Happy Valentine’s Day 2021! Let’s make some love connections.
So you want to do your data science-y stuff using R. Fine. But gee whiz, the memory limitations on your computer / laptop / RStudio server really stink. You’ve got terabytes, maybe hundreds of terabytes (or petabytes?) of data, and you’re stuck downsampling to a few measly gigabytes or hundreds of megabytes because that’s all the data your system can process before it bursts into flames. What you really need is a way to munge through all of your data in a super-powerful system that can create relevant summaries or produce aggregate insights, and *THEN* download that processed data to your local system and use all of that R coolness to generate your patented, stylistic time series visualizations or whatever. Preferably, you don’t want to pay through the nose for this capability either — in fact, if you could avoid having to do anything other than load your data and run your queries…
Enter Google BigQuery. BigQuery is a serverless, global, petabyte-scale data warehouse platform that also happens to be ridiculously easy to use and laughably inexpensive. Serverless means you are not configuring and deploying servers, so you’re not having to make decisions like how many machines, how many CPUs, how much RAM, or any of that. You literally just log into a SQL interface, point to data, and run a SQL query. That data can be KB, MB, GB, TB, or PB (and heck, you have an EB? Let’s chat…) Since you’re not paying for server capacity, the way Google makes money on it is by charging you for data stored (at around 2 cents per GB depending on where you put it) and for the amount of data processed during a query to the tune of about $5 per TB.

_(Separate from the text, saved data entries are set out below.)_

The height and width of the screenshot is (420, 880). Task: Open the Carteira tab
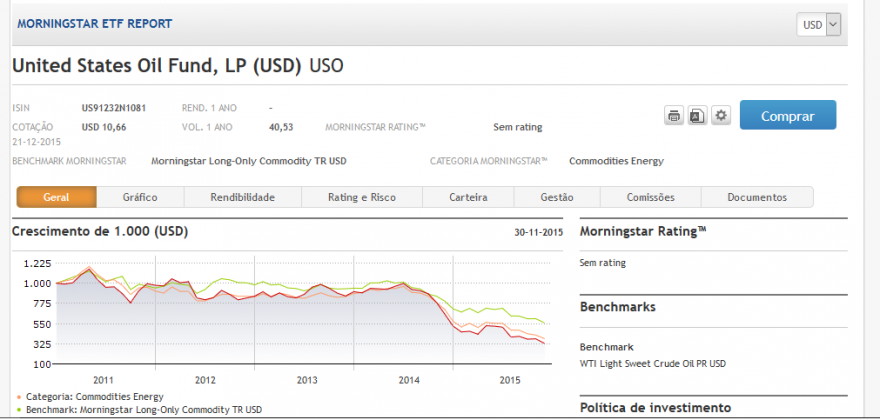(468, 197)
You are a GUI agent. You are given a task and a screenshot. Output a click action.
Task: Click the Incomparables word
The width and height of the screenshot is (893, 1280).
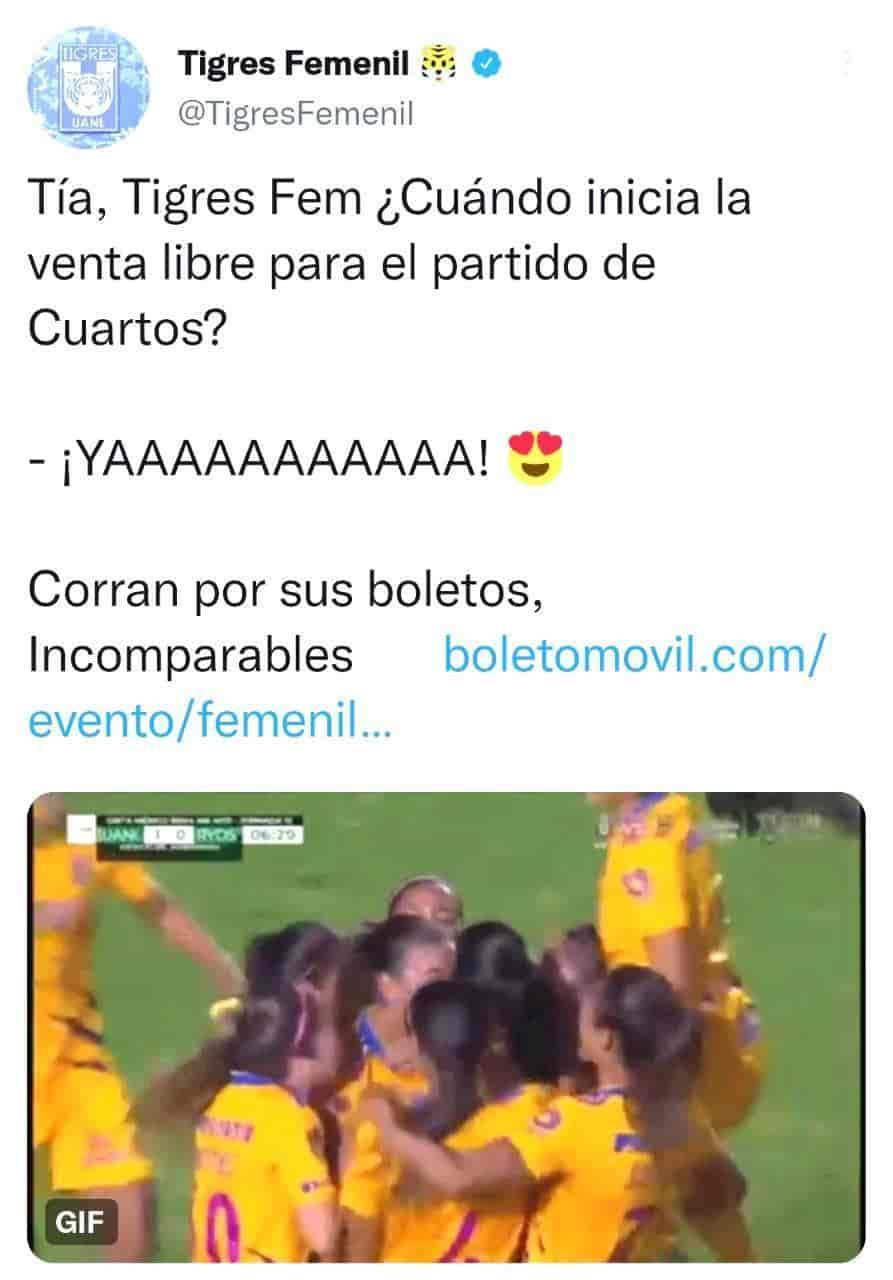pyautogui.click(x=190, y=656)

Say, for example, you have a dataset that has 200 GB of data — millions and millions of rows — and you decide to run a SELECT * FROM on that big bad. Oops. Your total charge for that massive blunder? Roughly a dollar. When I say laughably inexpensive, I really do mean laughably inexpensive.
Most of the queries I run are on tables with between 50 MB and 500 MB of data, meaning even if I’m sloppy and processing the entire table every time I use it, and I’m never able to use a cached query (which are free), never follow best practices, partition data, etc. etc. etc. my charge per query is going to run me somewhere between…
(…math in my head: 1 TB = 1,000 GB = 1,000,000 MB, so $5 per 1,000,000 MB = $0.50 per 100,000 MB = $0.05 per 10,000 MB = $0.01 per 2,000 MB, so <fade back to reality>…)
… well, let’s just say on average I have to run somewhere between 4 and 40 queries to generate a full penny’s worth of data processing charges. When you add that to the roughly 2 cents per GB I’m paying every month to store it, I’m pretty sure Google loses money on the credit card processing fees if they decide to bill me for my typical usage. And then to complicate things, they give you the first TB of query data processing and 10 GB of data storage for free each month. It’s like they’re not even trying to make money off of most of us.
(That’s not to say you can’t spend real money on queries. For example, if that oops were done on a data set that was 200 PB instead of 200 GB, then you’re looking at a million-dollar query and should have been buying dedicated capacity instead of using the on-demand pricing. Do be careful when playing with really, really, really large data! Of course, that’s what we in the business refer to as a quality problem to have…)
It’s a global platform, so you can use it with data all over the world on GCP with low latency, and even if that data is located on another cloud provider. But the real reason you want to use it is because you can do a whole lot of number crunching and data munging for next to nothing cost-wise on an enterprise-grade cloud-provided service at scales you’d never dream of doing on any laptop or even most RStudio servers. It allows you to expand the power of your R programming to full cloud power without costing an arm and a leg in the process. The trick, then, is making this love connection happen.
Which I have handily illustrated with an R script for you here.
There’s some setup you need to do — create a GCP account and project, enable BigQuery and Cloud Storage APIs, and you’ll note that I started by copying a publicly available dataset (which there are hundreds of just waiting to be explored — I’ll probably write a whole blog post just on that at some point) to my own project, but then in the final code switched to just using the public dataset directly. Why pay to store it if you don’t need to?
Odds are if you’re new to GCP there’s a lot of stuff in that script you don’t understand — maybe things like service accounts, keys, scopes, and so on are new to you. Just leave me a comment about the thing that you get hung up on when trying to do this on your own and, if enough folks have the same issue, I’ll write another post that explains how to do that particular thing or set of things. If you’ll be explicit and brave in asking your questions, I’ll try to be responsive and helpful in return. Deal?
So there you go. The first, tiny, itty-bitty baby step towards extending the power of your R code into the cloud with Google BigQuery. You’re on the precipice of doing some really amazing stuff, and I can’t wait to see what you end up doing with it!